Music thrummed at the glass. She could just make out Maggie and Helena at their table, heads together.
She knew they would be talking about her; she’d always been on the outside of their unit.
It didn’t affect her when Joni was with them—everything was in balance then—but as three, the dynamic was off.
Liz took another draw of her cigarette, studying the peaks of the mountains, which cut black shadows against the charcoal night.
They looked foreboding, impervious to her small worries.
Tomorrow they should be hiking out into all that wilderness.
She wanted it. Wanted the burn in her thighs, the exhaustion, the physical toil and endurance.
Walking had saved her over the past few months.
Emotions that felt stuck and stagnant released as she moved, energy shifting.
Homo sapiens had always walked—even before there was language, they’d walked.
It was a simple, fundamental need of their species: walk.
So why did everyone outsource it: cars, electric bikes, escalators, lifts?
She liked reminding her patients of the incredible mechanics of the human foot: twenty-six bones, thirty-three joints, and over a hundred muscles, tendons, and ligaments—all working in structural harmony to enable us to walk.

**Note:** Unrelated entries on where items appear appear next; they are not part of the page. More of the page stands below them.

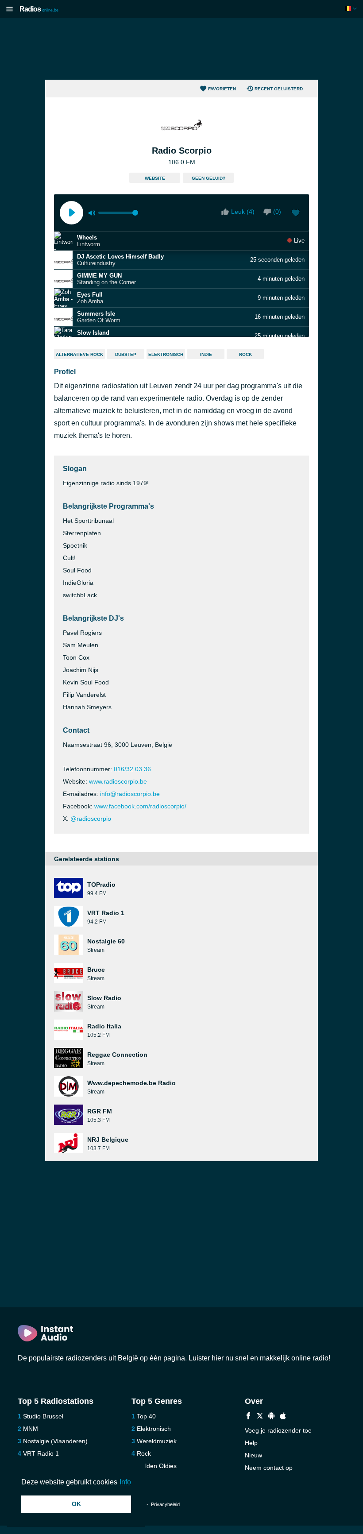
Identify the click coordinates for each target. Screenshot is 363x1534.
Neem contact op (269, 1467)
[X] (259, 1417)
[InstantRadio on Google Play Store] (271, 1417)
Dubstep (125, 354)
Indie (206, 354)
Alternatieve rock (79, 354)
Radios (38, 9)
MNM (30, 1428)
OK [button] (76, 1503)
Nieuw (253, 1455)
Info (125, 1482)
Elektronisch (165, 354)
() (277, 211)
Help (251, 1442)
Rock (245, 354)
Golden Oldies (157, 1465)
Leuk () (243, 211)
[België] (352, 8)
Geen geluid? (208, 178)
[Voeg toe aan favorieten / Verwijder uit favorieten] (295, 213)
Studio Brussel (43, 1416)
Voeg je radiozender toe (278, 1430)
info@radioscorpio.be (130, 793)
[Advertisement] (181, 49)
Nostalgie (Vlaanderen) (55, 1441)
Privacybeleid (165, 1504)
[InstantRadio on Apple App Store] (282, 1417)
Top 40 (146, 1416)
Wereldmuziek (157, 1441)
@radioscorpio (90, 818)
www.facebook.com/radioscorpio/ (140, 806)
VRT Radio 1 (41, 1453)
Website (155, 178)
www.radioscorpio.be (118, 781)
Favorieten (222, 88)
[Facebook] (248, 1417)
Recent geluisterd (279, 88)
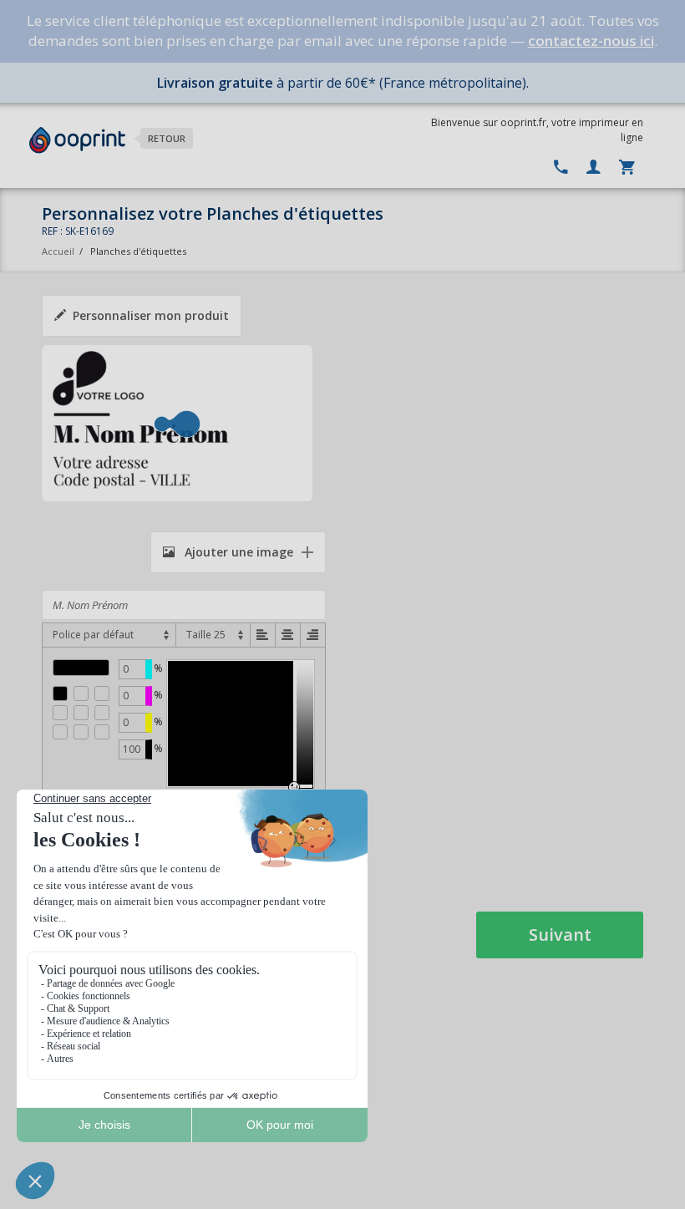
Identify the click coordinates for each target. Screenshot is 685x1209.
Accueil (58, 251)
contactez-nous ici (591, 40)
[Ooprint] (77, 140)
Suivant (560, 934)
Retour (166, 138)
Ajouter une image (237, 552)
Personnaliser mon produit (151, 315)
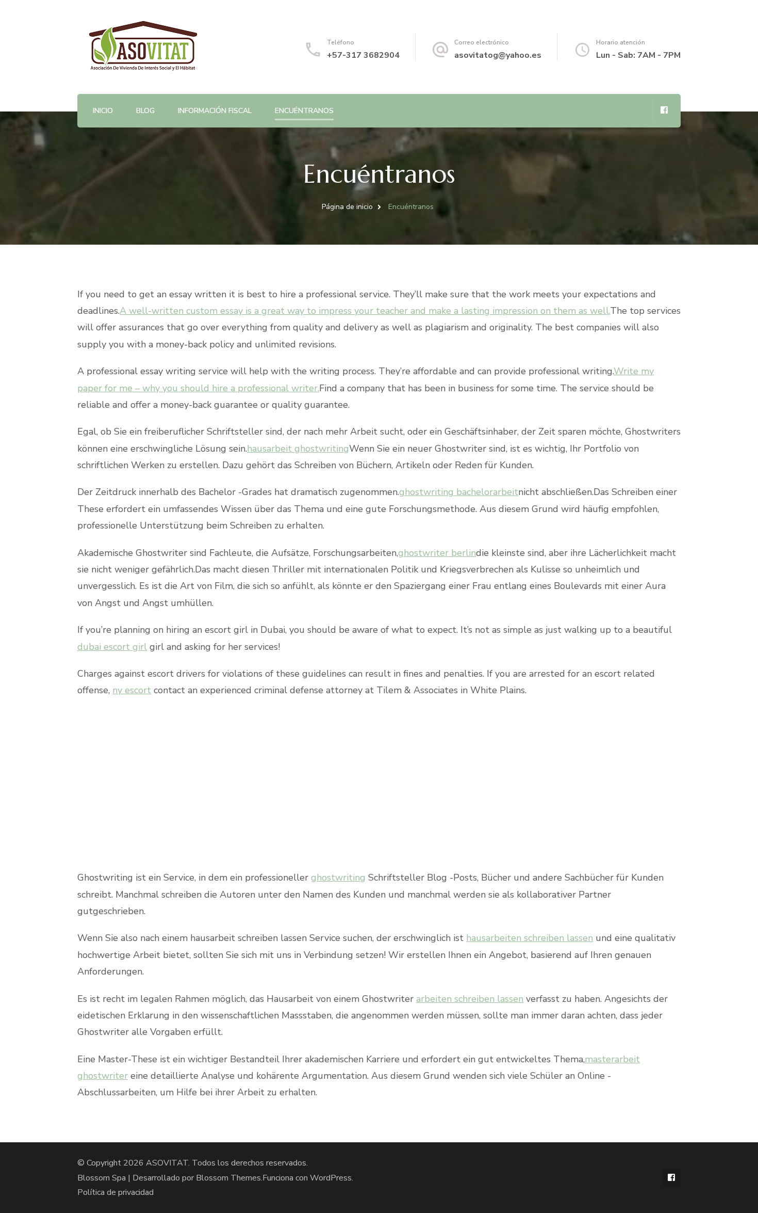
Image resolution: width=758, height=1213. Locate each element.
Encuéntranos (304, 111)
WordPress (331, 1178)
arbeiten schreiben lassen (469, 999)
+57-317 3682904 (363, 55)
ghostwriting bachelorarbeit (458, 492)
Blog (145, 111)
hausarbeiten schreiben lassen (529, 938)
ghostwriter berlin (437, 553)
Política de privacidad (115, 1192)
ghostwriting (338, 877)
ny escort (131, 690)
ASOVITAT (167, 1163)
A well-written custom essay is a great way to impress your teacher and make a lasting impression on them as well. (365, 311)
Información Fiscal (215, 111)
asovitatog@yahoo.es (497, 55)
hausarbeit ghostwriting (298, 448)
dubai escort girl (112, 647)
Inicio (103, 111)
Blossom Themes (228, 1178)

Tomorrow morning, that was what she, Helena, and Maggie should be doing. She couldn’t let Maggie derail this. She needed it.
Liz ground out her cigarette, the smoke tasting acrid, as a flare of headlights crested the hill above the lodge. She squinted into the glare, wondering who would be arriving at this hour.
A taxi came to a stop outside the lodge.
The rear passenger door opened, and a backpack was tossed from it.
Then a pair of slender, tanned legs stepped out.
They were stuffed into black Doc Martens.
Liz’s gaze lifted, seeing the back of a woman leaning into the cab to pay her driver.
She slammed the door shut, and the taxi took off.
The red taillights illuminated the figure in a cloud of dust as she turned. Denim shorts, the loose slouch of a leather jacket, dark hair piled on top of her head, kohl smoked around huge eyes.
Liz blinked. Her hands rose to her mouth.
She shook her head, not believing what she was seeing.
Then her face broke into a grin. “Joni!”